# Exercise requirements
Leave out pictures; repeat exactly the lines from the "Open the encryptedsqlshackrdsdemo-2020-08-24-04-00" line through the last of the data below.

# Supplied entries
_ _ _ _ _
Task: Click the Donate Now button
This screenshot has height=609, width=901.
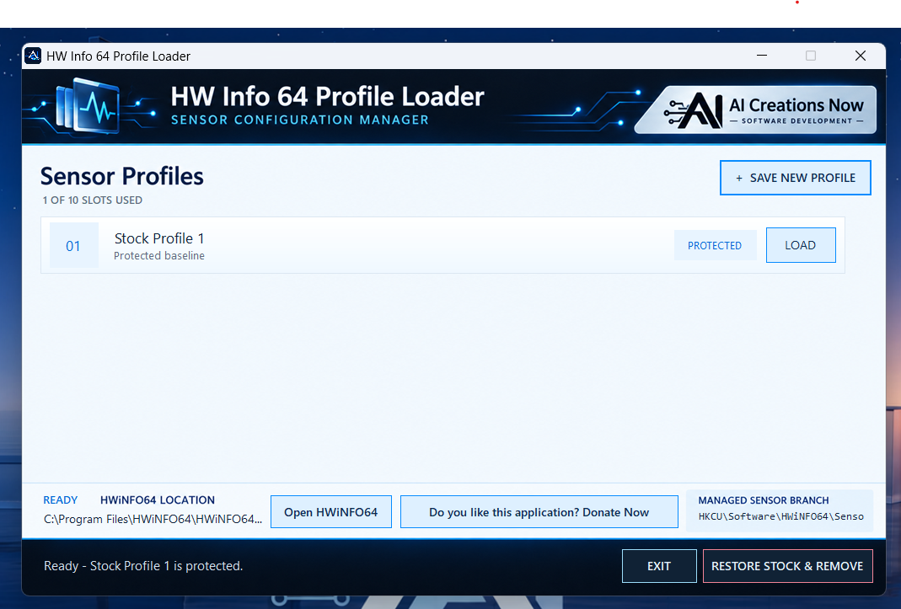Action: coord(539,512)
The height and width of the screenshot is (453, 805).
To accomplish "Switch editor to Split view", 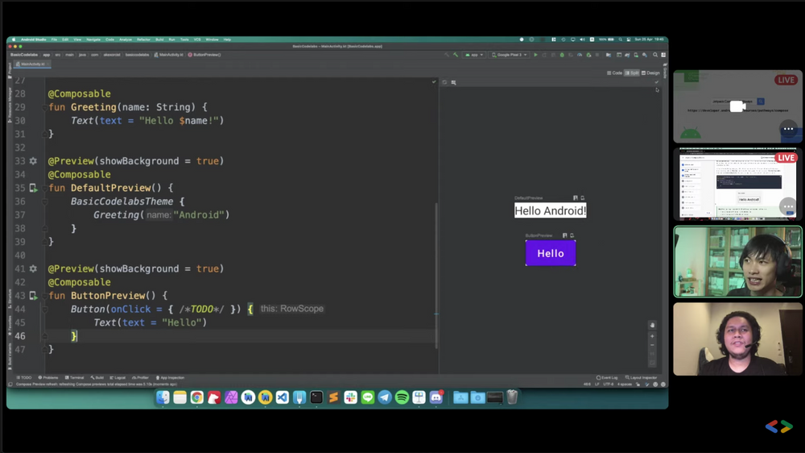I will (633, 73).
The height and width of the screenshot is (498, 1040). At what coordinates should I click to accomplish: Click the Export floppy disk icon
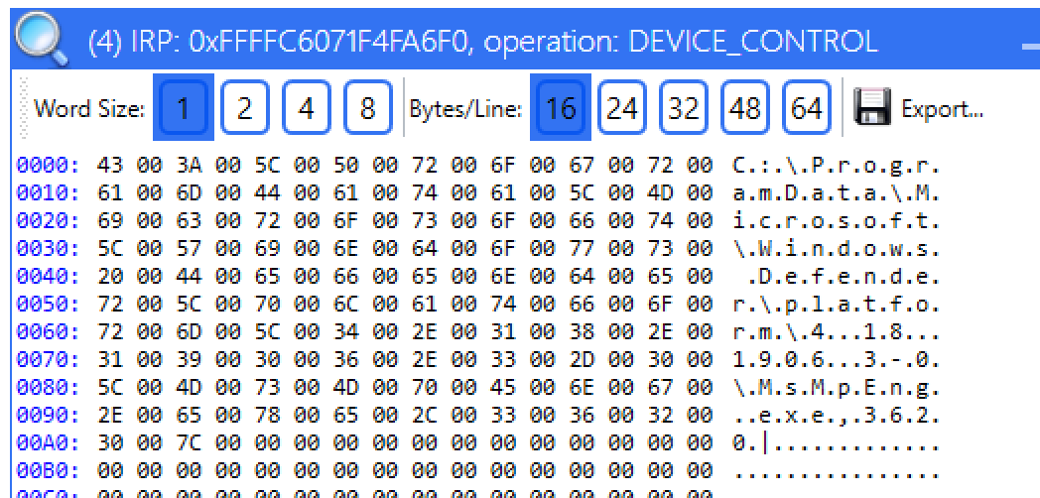tap(871, 109)
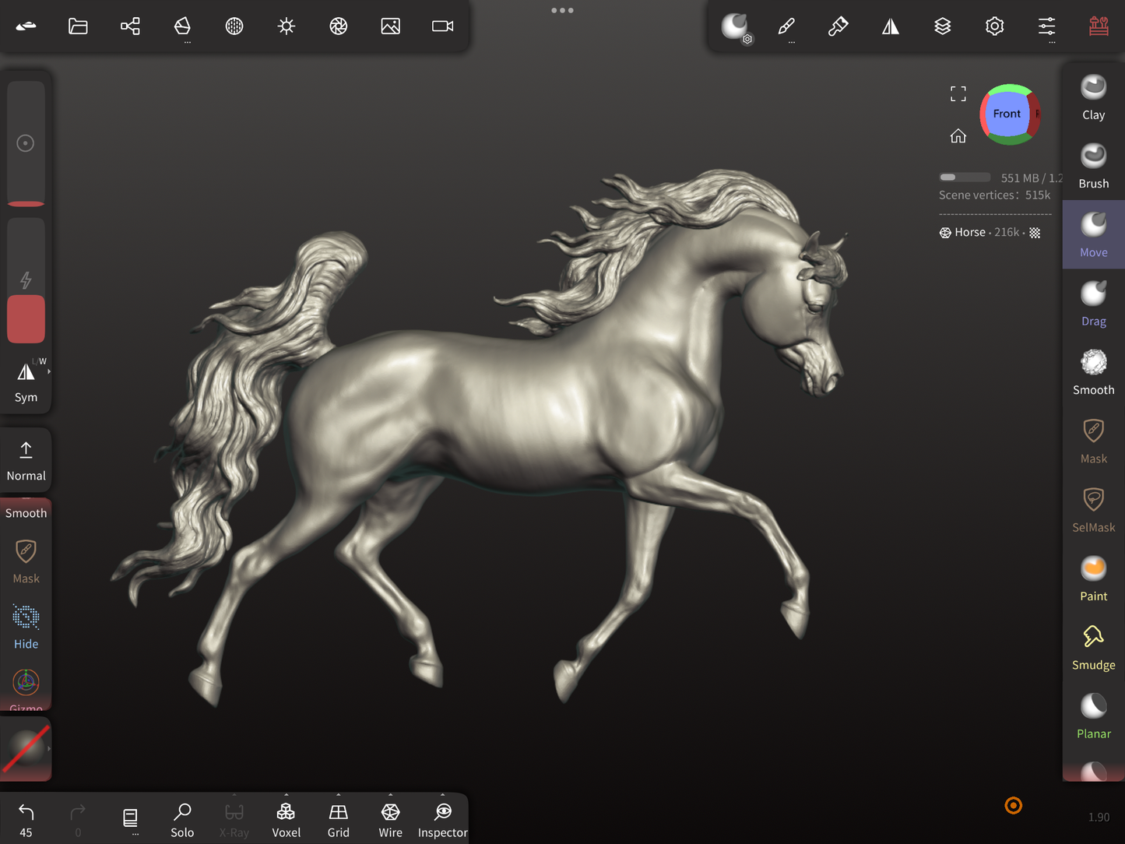This screenshot has height=844, width=1125.
Task: Click the Front view cube
Action: (x=1007, y=114)
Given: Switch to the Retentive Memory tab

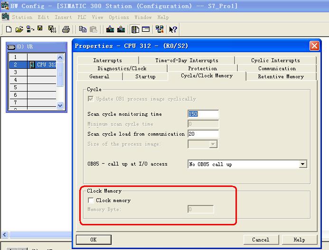Looking at the screenshot, I should click(x=281, y=76).
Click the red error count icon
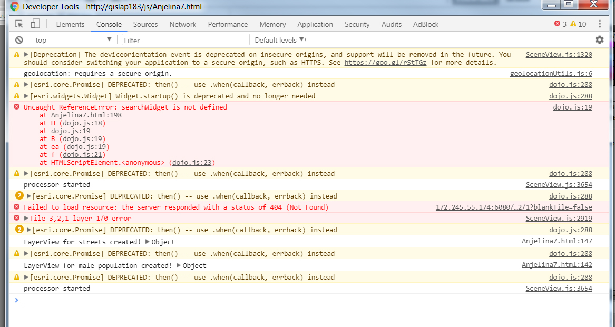 558,24
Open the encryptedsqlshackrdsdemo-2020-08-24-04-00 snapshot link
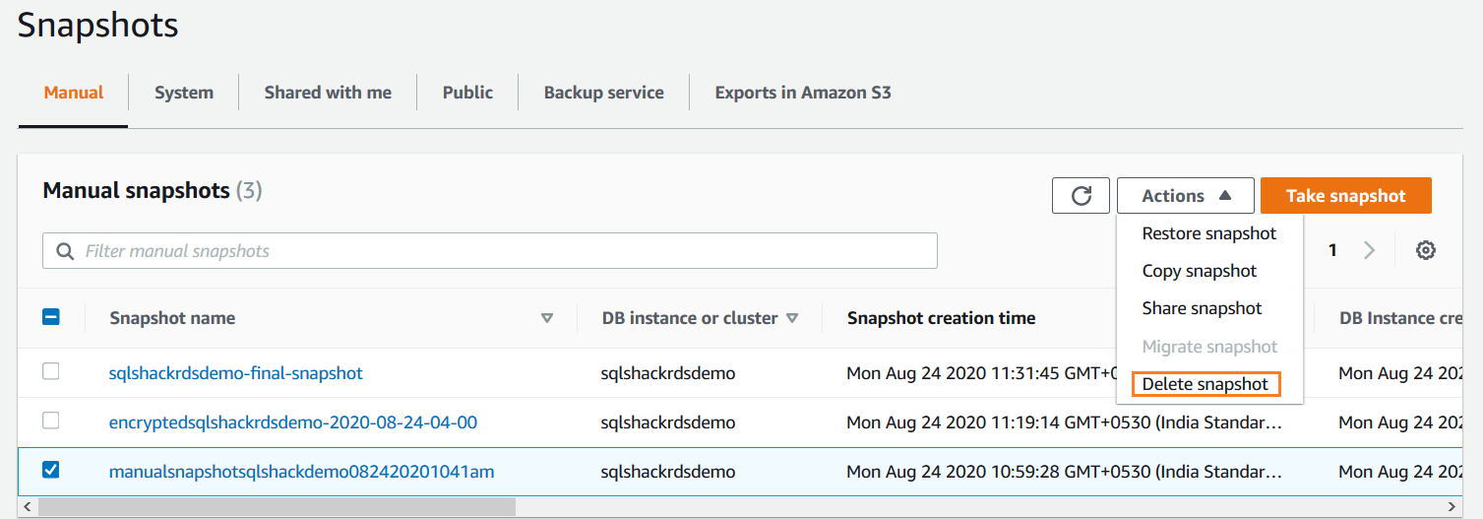 point(292,422)
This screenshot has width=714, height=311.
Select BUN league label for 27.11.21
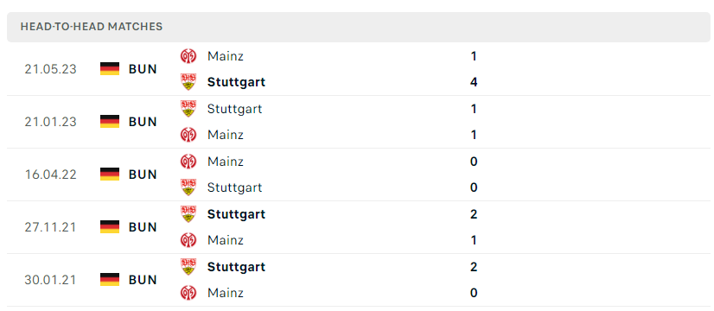(x=143, y=227)
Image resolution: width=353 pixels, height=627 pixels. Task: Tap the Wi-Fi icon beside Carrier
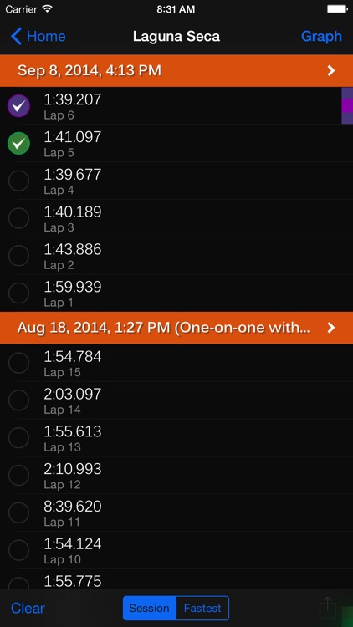click(x=47, y=9)
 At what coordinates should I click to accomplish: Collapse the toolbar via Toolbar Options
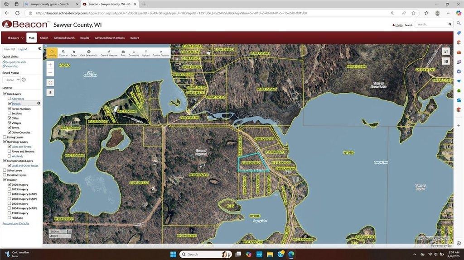point(160,52)
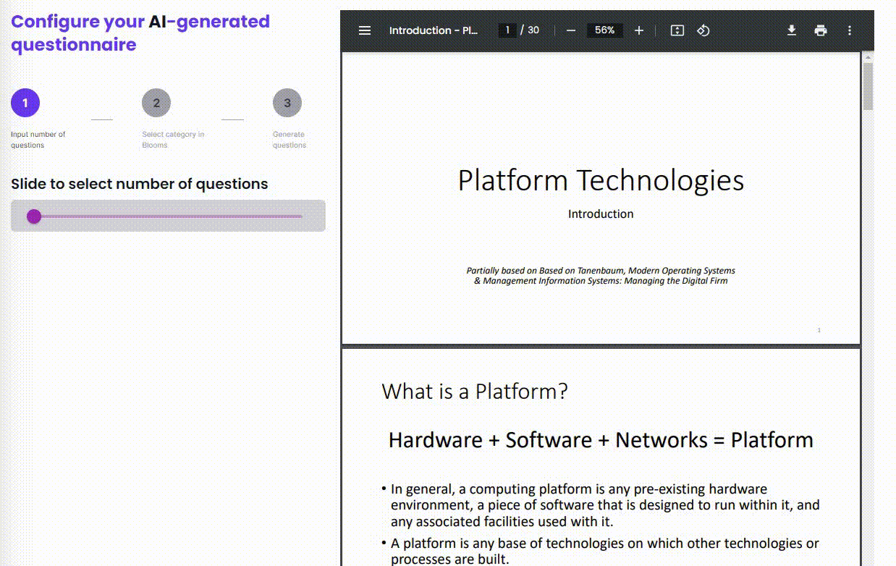Click the zoom out minus icon

pos(570,30)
_ _ _ _ _
# Output for this exercise
Open the encryptedsqlshackrdsdemo-2020-08-24-04-00 snapshot link
 point(292,422)
This screenshot has width=714, height=311.
Select BUN league label for 27.11.21
(x=143, y=227)
Image resolution: width=353 pixels, height=627 pixels. Task: Tap the Wi-Fi icon beside Carrier
click(x=47, y=9)
 At what coordinates should I click to accomplish: Collapse the toolbar via Toolbar Options
point(160,52)
Click the zoom out minus icon

pos(570,30)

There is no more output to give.